227g paneer, cut into small cubes (I'd suggest one square inch)
butter or oil for frying
227g fresh spinach
1 small onion, chopped
1 clove of garlic*
small piece of ginger, chopped*
1 fresh green chilli, chopped
1/4 tsp turmeric powder
seasoning to taste

* Try grating the garlic and ginger - much, MUCH easier than trying to slice/chop them!

Now, the recipe also suggests 1/2 tsp mixed spice - I'm assuming they mean garam masala and not the stuff you put in mince pies!

Heat the oil or butter in a large pan. Fry the paneer quickly until golden brown then put it to one side. Roughly chop the spinach leaves.

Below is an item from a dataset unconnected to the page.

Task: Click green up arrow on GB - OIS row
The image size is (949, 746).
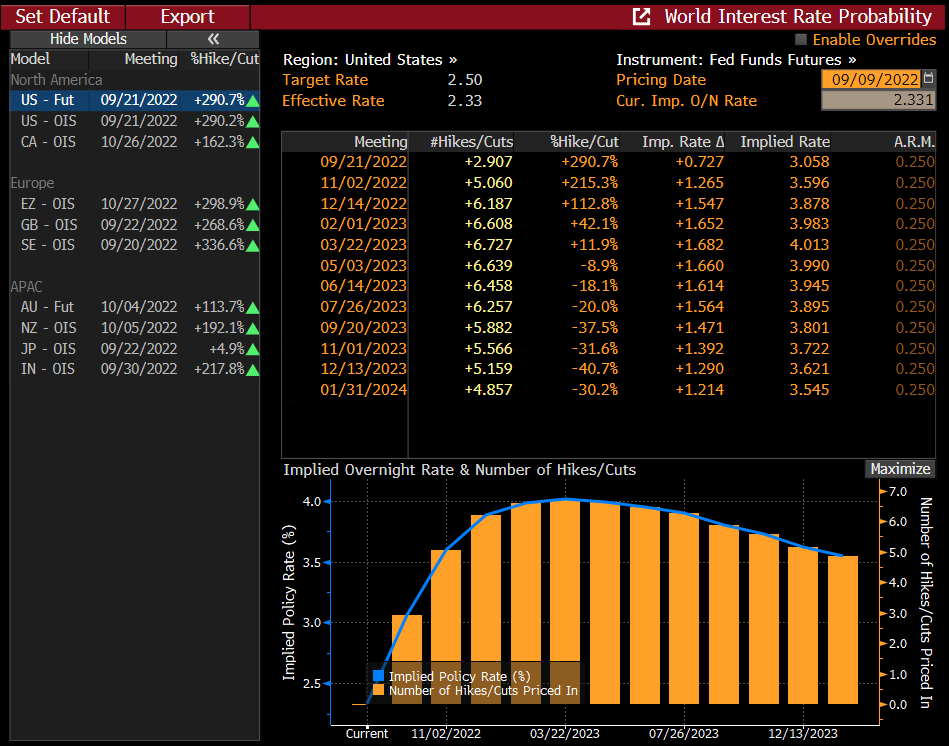Action: [x=253, y=225]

Using the same pan, fry the onion until golden brown then add the ginger, chilli and garlic. Cook for a further minute. Add the tomato, salt, pepper, turmeric and garam masala. Cook until the oil separates.

Add the spinach. Cover and cook on a low heat until the spinach is tender and the mixture is almost dry.

Add the paneer, stir and cook for five minutes on a low heat. Add a small amount of hot water if too dry.

The recipe suggests a tomato and onion ring garnish and to serve the dish with naan bread or rice. I had it with poppadoms, which was a filling enough combination for me.